··· Data for analysis
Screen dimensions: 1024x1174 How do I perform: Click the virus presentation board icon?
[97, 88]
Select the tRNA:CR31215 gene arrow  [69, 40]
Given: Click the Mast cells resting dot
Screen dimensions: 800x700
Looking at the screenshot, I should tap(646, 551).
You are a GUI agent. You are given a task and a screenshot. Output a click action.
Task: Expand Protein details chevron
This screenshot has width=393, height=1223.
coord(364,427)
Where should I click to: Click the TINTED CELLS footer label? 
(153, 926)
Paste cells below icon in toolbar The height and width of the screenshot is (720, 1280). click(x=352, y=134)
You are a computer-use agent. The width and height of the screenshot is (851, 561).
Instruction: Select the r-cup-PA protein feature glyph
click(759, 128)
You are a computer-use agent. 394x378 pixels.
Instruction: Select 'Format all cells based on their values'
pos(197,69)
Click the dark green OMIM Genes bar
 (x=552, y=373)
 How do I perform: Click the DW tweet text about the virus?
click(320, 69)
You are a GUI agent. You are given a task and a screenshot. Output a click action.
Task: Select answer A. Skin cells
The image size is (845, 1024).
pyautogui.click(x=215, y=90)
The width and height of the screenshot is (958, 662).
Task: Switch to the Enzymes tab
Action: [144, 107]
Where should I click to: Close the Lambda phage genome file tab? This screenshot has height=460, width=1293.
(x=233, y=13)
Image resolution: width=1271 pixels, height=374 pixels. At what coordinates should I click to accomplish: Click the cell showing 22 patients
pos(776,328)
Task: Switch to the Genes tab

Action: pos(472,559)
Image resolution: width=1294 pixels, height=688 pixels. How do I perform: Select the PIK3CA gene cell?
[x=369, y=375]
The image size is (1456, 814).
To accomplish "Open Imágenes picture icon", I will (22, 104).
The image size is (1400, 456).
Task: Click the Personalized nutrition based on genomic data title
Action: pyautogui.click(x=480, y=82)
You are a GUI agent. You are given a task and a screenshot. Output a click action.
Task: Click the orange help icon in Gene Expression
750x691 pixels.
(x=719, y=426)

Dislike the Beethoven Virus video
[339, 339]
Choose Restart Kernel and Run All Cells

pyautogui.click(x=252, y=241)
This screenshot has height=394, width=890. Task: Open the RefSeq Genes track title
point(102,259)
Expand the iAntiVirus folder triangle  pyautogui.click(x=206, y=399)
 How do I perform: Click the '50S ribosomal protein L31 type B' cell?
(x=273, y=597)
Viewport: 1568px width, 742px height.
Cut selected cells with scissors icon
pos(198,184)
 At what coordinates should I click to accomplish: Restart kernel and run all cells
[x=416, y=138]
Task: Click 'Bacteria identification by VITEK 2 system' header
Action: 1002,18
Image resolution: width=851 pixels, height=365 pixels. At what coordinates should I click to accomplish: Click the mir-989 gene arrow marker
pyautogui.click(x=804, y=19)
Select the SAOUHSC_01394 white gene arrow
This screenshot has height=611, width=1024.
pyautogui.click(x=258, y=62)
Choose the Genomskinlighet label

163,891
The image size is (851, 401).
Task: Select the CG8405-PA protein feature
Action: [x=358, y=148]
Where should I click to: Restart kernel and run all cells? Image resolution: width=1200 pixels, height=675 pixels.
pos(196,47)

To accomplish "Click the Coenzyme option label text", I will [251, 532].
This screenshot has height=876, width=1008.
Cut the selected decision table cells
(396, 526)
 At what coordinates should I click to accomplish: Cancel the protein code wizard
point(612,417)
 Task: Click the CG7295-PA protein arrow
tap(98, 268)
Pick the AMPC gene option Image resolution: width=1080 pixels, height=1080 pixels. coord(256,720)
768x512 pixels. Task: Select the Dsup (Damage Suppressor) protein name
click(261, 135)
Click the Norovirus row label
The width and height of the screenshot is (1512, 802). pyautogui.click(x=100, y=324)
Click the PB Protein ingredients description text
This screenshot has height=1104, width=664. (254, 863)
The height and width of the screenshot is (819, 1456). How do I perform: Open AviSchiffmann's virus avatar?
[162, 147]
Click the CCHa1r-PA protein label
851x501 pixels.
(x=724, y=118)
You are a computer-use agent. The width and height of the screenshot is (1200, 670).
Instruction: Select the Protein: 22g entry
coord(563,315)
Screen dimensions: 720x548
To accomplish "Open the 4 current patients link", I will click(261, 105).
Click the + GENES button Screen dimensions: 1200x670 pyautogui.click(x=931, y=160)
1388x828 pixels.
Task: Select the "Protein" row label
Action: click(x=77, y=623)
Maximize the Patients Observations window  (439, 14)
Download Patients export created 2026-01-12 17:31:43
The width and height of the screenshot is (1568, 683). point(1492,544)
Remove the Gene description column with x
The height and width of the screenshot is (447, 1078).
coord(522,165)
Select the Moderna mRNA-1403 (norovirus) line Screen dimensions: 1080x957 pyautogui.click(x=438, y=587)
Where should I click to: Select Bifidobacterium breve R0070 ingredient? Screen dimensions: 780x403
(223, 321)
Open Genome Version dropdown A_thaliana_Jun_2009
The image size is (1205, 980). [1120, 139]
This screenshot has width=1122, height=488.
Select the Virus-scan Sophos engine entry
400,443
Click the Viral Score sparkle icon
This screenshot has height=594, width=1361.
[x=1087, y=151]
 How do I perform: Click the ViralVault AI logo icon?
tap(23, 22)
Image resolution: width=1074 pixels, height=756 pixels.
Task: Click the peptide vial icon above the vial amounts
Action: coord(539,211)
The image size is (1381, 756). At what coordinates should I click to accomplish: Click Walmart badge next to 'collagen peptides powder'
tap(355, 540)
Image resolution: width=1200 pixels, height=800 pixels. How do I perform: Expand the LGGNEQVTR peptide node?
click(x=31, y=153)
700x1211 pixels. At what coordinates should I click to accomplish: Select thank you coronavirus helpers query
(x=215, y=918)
······
Task brief → Copy out each line carrying the string "computer" from the data.

Response to this task →
You are a computer-use agent. The width and height of the screenshot is (851, 561).
You are a computer-use agent. 394x378 pixels.
You are a computer-use agent. The width and height of the screenshot is (1200, 670).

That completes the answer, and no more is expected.